This document describes the requirements for Indian Languages layout to be realized with CSS technology. It shows some of the major issues in CSS for Indian languages (Hindi, Malayalam, Odia and Punjabi).It also describe the definition of ABNF Valid Segmentation to overcome the limitation of some of the CSS Issues like Styling of first letter pseudo-element, Vertical & Horizontal Alignment arrangements of characters, Unicode Text Segmentation, Unicode Line Breaking in Indic Languages. Based on this study, definition of ABNF Valid Segmentation has been evolved to address these issues.
Objective
1.Introduction
1.1What is CSS
2.Basics Composition of Indic Languages
2.1Hindi
2.2Bengali
2.3Gujarati
2.4Kannada
2.5Tamil
2.6Malayalam
2.7Marathi
2.8Telugu
3.Issues
3.1Styling of first letter pseudo-element
3.1.1Examples for Hindi language
3.1.2Bengali
3.1.3Malayalam
3.1.4Gujarati
3.2Vertical arrangements of characters
3.3Horizontal spacing
3.4Unicode Text Segmentation UAX #29
3.5Unicode Line Breaking Algorithm UAX #14
4.Summary of CSS issues in Indic languages
5.Proposed Solution for CSS Issues in Indic Languages
5.1Needs of ABNF Valid Segmentation
6.Comparisons of ABNF Valid Segmentation definition in Hindi, Odia, Malayalam, Punjabi
7.Future Action
8.Contributors
9.References
10.Annexure I. CSS 3 properties for ABNF Applicability
The main objective of this document is to covers the definition of ABNF Valid Segmentation for all 22 official languages of India with examples and to get the desired solution of text segmentation issues in CSS.
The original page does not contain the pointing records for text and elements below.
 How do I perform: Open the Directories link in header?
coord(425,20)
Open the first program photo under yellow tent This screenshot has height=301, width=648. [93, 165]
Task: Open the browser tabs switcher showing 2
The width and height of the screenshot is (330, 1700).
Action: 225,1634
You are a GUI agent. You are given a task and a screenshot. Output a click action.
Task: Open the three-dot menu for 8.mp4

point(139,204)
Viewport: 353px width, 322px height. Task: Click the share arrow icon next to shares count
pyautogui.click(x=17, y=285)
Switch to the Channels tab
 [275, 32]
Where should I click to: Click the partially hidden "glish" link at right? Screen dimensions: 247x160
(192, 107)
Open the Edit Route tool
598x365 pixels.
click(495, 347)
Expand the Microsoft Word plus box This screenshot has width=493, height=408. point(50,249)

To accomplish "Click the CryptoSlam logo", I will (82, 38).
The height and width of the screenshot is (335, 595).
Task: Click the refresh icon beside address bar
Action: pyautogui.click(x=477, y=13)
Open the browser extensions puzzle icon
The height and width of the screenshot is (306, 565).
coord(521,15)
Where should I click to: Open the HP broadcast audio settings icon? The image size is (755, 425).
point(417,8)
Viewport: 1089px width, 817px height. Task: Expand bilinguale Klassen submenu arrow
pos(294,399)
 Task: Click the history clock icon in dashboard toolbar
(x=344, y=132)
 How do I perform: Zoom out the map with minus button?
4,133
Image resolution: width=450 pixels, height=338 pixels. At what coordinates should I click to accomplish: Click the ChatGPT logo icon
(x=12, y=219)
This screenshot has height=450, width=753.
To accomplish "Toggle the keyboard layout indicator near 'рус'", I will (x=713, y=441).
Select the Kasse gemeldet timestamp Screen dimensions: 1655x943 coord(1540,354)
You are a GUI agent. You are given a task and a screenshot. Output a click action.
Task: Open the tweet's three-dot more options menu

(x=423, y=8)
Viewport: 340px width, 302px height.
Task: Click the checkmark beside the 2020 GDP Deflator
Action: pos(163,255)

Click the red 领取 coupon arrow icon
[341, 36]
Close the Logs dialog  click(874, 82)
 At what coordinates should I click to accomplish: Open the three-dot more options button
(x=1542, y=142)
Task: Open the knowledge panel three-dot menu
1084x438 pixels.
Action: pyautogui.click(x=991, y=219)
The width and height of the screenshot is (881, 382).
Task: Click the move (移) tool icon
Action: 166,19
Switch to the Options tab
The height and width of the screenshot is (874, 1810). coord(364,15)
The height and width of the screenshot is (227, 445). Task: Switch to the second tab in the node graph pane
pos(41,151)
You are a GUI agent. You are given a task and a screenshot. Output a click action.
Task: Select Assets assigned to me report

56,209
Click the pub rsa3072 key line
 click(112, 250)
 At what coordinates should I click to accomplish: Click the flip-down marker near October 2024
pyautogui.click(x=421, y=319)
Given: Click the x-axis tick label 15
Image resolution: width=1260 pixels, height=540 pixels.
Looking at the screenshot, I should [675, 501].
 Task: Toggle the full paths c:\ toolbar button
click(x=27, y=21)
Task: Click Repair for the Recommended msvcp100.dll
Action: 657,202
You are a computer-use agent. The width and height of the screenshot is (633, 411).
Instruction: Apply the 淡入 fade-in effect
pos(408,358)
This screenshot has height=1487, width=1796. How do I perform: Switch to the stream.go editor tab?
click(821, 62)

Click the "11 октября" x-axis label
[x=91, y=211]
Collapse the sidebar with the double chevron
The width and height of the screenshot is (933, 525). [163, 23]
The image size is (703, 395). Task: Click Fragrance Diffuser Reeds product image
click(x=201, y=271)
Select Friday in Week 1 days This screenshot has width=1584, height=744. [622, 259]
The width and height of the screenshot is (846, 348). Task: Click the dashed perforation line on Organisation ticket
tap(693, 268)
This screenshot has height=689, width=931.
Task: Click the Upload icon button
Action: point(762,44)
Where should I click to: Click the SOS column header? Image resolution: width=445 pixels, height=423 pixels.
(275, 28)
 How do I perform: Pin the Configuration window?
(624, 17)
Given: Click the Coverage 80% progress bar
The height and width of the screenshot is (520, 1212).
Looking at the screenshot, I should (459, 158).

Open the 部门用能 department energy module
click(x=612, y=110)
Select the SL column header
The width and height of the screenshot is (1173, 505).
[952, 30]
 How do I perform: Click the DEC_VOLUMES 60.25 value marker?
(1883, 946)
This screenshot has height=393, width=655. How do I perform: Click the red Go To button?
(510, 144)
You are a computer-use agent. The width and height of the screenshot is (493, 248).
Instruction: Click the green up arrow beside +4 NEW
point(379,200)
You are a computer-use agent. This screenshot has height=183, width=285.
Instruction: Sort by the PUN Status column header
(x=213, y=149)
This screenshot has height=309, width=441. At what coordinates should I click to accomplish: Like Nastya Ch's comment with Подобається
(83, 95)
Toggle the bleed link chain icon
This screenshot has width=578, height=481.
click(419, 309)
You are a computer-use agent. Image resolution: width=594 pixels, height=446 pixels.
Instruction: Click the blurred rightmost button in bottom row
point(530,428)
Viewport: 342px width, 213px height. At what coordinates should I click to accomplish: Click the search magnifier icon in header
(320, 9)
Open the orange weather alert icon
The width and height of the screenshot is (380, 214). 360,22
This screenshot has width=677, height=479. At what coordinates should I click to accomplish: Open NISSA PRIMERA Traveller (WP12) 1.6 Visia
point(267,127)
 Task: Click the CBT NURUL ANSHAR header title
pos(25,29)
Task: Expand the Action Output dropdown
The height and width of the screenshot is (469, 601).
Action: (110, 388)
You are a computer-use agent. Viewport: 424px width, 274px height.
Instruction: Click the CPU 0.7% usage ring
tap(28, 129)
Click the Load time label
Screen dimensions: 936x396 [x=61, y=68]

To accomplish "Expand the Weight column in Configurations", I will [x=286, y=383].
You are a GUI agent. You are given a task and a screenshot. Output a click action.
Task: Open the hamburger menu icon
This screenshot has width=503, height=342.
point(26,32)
CSS is the abbreviation for Cascading Style Sheet. A style sheet simply holds a collection of rules that we define to enable us to manipulate our web pages. CSS can be applied to our web pages in many ways; however the most powerful way to employ CSS rules is from an external cascading style sheet. When used in this manner, the full power of CSS can be used to control the design and appearance of our work from a single controlling location, which makes it easy to update our site on a global basis. Each cultural community has its own language, script and writing system. In that sense, the transfer of each writing system into cyberspace is a task with very high importance for information and communication technology. This document describes issues of text composition in eight Indian Languages layout requirements for Hindi, Bengali, Kannada, Guajarati, Marathi, Malayalam Tamil and Telugu.
The first-letter pseudo-element represents the first letter of the first line of a block, if it is not preceded by any other content (such as images or inline tables) on its line. It allows that first letter to be styled individually, without markup. It may be used for "initial caps" and "drop caps", which are common typographical effects in text in Latin script. Drop initial is a typographic effect emphasizing the initial letter(s) of a block element with a presentation similar to a 'floated' element. The drop initial effect may also be used for writing systems which use different alignment strategies. For example, in Devanagari the hanging baseline may be preferred. In that case the primary connection point connects the text-after-edge of the initial letter with the text-after-edge of the nth line, but the secondary connection point connects the hanging baselines of the initial letter and the initial line.
If some styling feature is to be applied to the starting character, then whether it will be applied to a single character, conjunct character, a syllable or a Grapheme cluster.
The first-letter pseudo-element represents the first letter of the first line of a block, if it is not preceded by any other content (such as images or inline tables) on its line. It allows that first letter to be styled individually, without markup. It may be used for "initial caps" and "drop caps"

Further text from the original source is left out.